Following a dream sequence story which has the look of a fill-in ("Write a dream, lose a reader" is what I was taught), we're onto the final story, Rite of Spring, where Abby and the Swamp Thing begin their love affair. I'm afraid I'm a complete sucker for a love story, even one between woman and plant life. "You need more from love than the taste of lime", says the Swamp Thing. Now that, Etrigan, is poetry.

I'm a bit disturbed by the consummation of their love, which involves Swamp Thing popping a psychotropic tuber from his ribcage. I have a horribly weak stomach, and just the thought of eating it makes me queasy (it did more to Abby in an earlier issue, where the concept gave her a major upchuck). They then enjoy a multicoloured, psychedelic union and finish it off with a snog while the Swamp Thing sprouts daisies. Bewildering, but undeniably beautiful.

Influence Watch

Moore is a writer who likes to drop quotes into his stories. I'm sure I've missed some, but here are a few:

Page 111: "Friends and other strangers"

From Bob Dylan's Gates of Eden

The foreign sun, it squints upon
A bed that is never mine
As friends and other strangers
From their fates try to resign



Page 128: "How precious. Let this blossom be my fee, to plant within yon dark satanic mill"

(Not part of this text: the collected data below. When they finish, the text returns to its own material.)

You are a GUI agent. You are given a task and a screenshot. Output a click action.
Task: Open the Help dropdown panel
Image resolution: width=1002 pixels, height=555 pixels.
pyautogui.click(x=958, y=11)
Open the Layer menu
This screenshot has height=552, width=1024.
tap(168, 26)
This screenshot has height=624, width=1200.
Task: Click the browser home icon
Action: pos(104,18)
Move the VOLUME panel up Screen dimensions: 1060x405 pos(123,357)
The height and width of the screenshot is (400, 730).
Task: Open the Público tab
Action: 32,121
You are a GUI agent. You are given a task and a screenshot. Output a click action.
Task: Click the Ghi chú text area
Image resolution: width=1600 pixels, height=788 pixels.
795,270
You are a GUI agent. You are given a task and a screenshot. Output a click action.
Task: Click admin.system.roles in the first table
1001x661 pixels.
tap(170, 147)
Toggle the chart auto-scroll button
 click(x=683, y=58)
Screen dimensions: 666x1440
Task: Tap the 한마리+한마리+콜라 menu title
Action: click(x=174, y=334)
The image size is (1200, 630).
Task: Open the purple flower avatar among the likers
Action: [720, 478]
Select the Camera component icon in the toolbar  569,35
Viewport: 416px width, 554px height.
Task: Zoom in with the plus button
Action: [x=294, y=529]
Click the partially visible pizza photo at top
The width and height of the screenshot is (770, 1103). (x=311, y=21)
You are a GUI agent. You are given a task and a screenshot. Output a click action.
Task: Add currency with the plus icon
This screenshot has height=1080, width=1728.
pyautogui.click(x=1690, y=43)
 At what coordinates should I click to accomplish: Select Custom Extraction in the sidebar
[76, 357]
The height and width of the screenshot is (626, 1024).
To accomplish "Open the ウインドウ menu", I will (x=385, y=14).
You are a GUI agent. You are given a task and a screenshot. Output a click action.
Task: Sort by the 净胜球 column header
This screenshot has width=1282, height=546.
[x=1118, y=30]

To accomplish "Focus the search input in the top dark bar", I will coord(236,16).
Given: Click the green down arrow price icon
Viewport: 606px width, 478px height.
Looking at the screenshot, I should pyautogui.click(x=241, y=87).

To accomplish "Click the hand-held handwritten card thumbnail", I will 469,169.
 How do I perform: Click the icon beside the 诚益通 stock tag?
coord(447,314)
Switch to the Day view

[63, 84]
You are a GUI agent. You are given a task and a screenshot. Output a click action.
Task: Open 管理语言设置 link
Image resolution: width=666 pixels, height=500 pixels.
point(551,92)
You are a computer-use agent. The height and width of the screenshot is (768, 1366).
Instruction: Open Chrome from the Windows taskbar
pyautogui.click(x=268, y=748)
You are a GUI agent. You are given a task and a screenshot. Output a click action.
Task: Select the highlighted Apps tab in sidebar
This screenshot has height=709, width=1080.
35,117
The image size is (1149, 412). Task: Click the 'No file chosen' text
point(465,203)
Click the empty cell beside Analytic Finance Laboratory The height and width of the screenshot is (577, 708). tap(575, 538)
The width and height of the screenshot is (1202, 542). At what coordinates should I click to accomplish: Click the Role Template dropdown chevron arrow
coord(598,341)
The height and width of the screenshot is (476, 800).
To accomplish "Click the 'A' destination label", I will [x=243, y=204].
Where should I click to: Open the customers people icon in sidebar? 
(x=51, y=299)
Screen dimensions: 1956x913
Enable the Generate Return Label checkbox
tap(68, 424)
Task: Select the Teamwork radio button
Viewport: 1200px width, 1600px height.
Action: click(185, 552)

From William Blake's Jerusalem.

And did the Countenance Divine
Shine forth upon our clouded hills?
And was Jerusalem builded here
Among these dark Satanic mills?


Jerusalem is the unofficial English national anthem, at least among those of us who detest God save the Queen. Sadly not the same as the Sex Pistols' version, this tedious dirge, invoking the non-existent to rescue the unelected, renders our sportsmen incapable of anything more than stunned torpor in the face of wild Frenchmen singing the Marsaillaise.


Page 142: Pog

As far as I know, Lewis Carroll kicked off the whole made-up word concept with poems like Jabberwocky

"And, has thou slain the Jabberwock?
Come to my arms, my beamish boy!
O frabjous day! Callooh! Callay!'
He chortled in his joy.



Page 178: In the history of the world, there have come sour times when the Earth feels compelled to create an elemental champion for itself

"Sour times" - this time it seems to be Moore doing the influencing, to Bristolian grumpsters Portishead, who make classy music at shockingly irregular intervals. "Sour Times" is one of their best songs, though I would judge not one to play if you're recovering from a traumatic break up.

Cause nobody loves me
It's true
Not like you do


Portishead's lead singer is Beth Gibbons, whose album (with Rustin Man - ie a bloke who used to be in "Talk Talk") Out of Season is the most lovely piece of music this decade has produced, and, damn it, I'm going to shamelessly plug it. Curiously, Mrs Clone finds it annoying, mainly due to Gibbons' Billie Holliday-esque voice on Romance and my tuneless impersonation thereof.

2 Comments:

Blogger Marionette said...

I know what it's like when you find yourself reading stuff because other people seem to think a lot of it. But look at it this way; you get to read Alan Moore. Swamp Thing might not be entirely to your taste but you can't deny the depth and passion of the writing. I was stuck with Jeph Loeb.

9:30 pm  
Blogger Disintegrating Clone said...

I totally agree. I'd read Moore if was he was just writing instructions for flat-packed furniture. His prose has an elegance unmatched by any other comic book writer - and, having started the third book last night, it looks like he grows as a writer during this run. It's mainly the genre that doesn't grab me.

Poor old Jeph - he's really not that bad.